# START OF PASSAGE GIVEN
The Upper Murray Football Netball League (UMFNL) is an Australian Rules Football and Netball competition based in the rural town of Corryong, Victoria, Australia. The league contains five clubs from around the townships & farming districts of the greater Upper Murray area, including the three founding clubs from 1893.

The league features three grades in the Australian rules football competition, with these being Senior-Grade, Under 14's, with Under 10's as Auskick. In the netball competition, there are six grades, with these being A-Grade, B-Grade, C-Grade, D-Grade, Under 15's, with Under 11's as Netta. Results from Auskick & Netta are normally not recorded and final series are normally not played, instead, emphasis is put on having fun while playing sport and improving their skills.

There are many pieces of league memorabilia scatted throughout the Upper Murray region, including some photos & trophies away from clubroom and sporting grounds. Some notable locations include Bridge Hotel (Jingellic), Corryong Hotel Motel, Corryong Sporting Complex, Courthouse Hotel (Corryong), Hotel Cudgewa, Khancoban Country Golf Club, Koetong Pub, Riley's Restaurant (Corryong), The Man from Snowy River Museum (Corryong), Tintaldra Hotel, & Walwa Hotel.

History

Establishment (1892–1893)
During the 1892/1893 summer three of the regions cricket clubs agreed to the establishment of a competition in order to keep their players fit during the winter break. The three founding clubs were Corryong, Cudgewa, and Mount Elliot, and in early 1893 the Corryong Football Association was officially established.

The league is one of the oldest Football Leagues in Victoria still active today. It was established 16 years after the first Victorian Football Association (VFA/VFL) season, the same year as the first Ovens & Murray Football Association season, 4 years before the first Victorian Football League (VFL/AFL) season, and 10 years before the first Ovens & King Football Association season. Additional the league was established almost 1 year before the Corryong Courier newspaper was first published on January 25, 1894.

Corryong Football Association (1893–1899)
# END OF PASSAGE GIVEN
DIRECTIONS ::
[a] Output the passage on the Upper Murray league word for word, starting with "Establishment (1892–1893)" and going on through "was officially established.".
[b] According to the passage on the Upper Murray league, which three clubs founded the competition?
Rely solely on the passage on the Upper Murray league.
# START OF GIVEN INFORMATION
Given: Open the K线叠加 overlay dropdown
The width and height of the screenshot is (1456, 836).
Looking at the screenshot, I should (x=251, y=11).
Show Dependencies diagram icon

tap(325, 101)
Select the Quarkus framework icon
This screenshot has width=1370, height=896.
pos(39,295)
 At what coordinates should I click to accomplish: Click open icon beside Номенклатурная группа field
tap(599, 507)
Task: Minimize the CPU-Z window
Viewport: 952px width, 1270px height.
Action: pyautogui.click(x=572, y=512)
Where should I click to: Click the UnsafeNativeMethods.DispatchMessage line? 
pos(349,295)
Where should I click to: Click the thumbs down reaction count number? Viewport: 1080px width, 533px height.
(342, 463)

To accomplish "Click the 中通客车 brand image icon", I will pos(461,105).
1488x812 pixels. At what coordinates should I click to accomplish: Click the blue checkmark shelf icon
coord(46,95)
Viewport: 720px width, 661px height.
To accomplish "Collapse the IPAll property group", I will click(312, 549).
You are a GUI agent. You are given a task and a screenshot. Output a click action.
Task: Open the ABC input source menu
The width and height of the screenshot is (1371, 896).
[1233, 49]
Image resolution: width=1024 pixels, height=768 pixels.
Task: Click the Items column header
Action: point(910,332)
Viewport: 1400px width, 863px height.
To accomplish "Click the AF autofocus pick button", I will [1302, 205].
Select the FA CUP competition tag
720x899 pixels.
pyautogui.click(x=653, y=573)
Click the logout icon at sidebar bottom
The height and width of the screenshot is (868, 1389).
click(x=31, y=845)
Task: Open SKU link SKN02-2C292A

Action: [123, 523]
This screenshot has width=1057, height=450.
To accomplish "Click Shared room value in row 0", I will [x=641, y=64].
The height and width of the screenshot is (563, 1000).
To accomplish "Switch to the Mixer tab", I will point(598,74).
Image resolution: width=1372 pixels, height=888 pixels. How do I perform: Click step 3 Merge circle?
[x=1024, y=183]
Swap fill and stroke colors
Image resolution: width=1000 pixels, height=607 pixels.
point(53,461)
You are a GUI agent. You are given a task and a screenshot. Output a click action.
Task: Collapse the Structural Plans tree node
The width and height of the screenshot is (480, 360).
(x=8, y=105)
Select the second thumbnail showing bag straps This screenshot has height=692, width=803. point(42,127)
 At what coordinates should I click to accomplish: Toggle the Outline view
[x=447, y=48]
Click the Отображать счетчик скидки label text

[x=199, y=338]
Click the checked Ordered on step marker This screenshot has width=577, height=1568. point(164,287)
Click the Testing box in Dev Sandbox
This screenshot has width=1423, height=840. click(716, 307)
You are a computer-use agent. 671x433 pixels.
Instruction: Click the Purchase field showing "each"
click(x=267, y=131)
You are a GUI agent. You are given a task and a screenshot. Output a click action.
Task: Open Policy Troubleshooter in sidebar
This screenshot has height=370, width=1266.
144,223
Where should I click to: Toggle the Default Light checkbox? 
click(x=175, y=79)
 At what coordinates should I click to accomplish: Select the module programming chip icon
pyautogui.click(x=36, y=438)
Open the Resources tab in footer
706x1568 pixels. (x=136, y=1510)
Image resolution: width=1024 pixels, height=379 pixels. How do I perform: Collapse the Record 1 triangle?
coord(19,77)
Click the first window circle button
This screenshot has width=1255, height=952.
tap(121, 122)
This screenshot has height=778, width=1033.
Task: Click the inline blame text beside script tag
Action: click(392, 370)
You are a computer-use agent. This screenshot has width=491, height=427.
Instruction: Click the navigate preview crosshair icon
# END OF GIVEN INFORMATION
SOLUTIONS IN ORDER ::
[a]
Establishment (1892–1893)
During the 1892/1893 summer three of the regions cricket clubs agreed to the establishment of a competition in order to keep their players fit during the winter break. The three founding clubs were Corryong, Cudgewa, and Mount Elliot, and in early 1893 the Corryong Football Association was officially established.

[b] Corryong, Cudgewa, and Mount Elliot.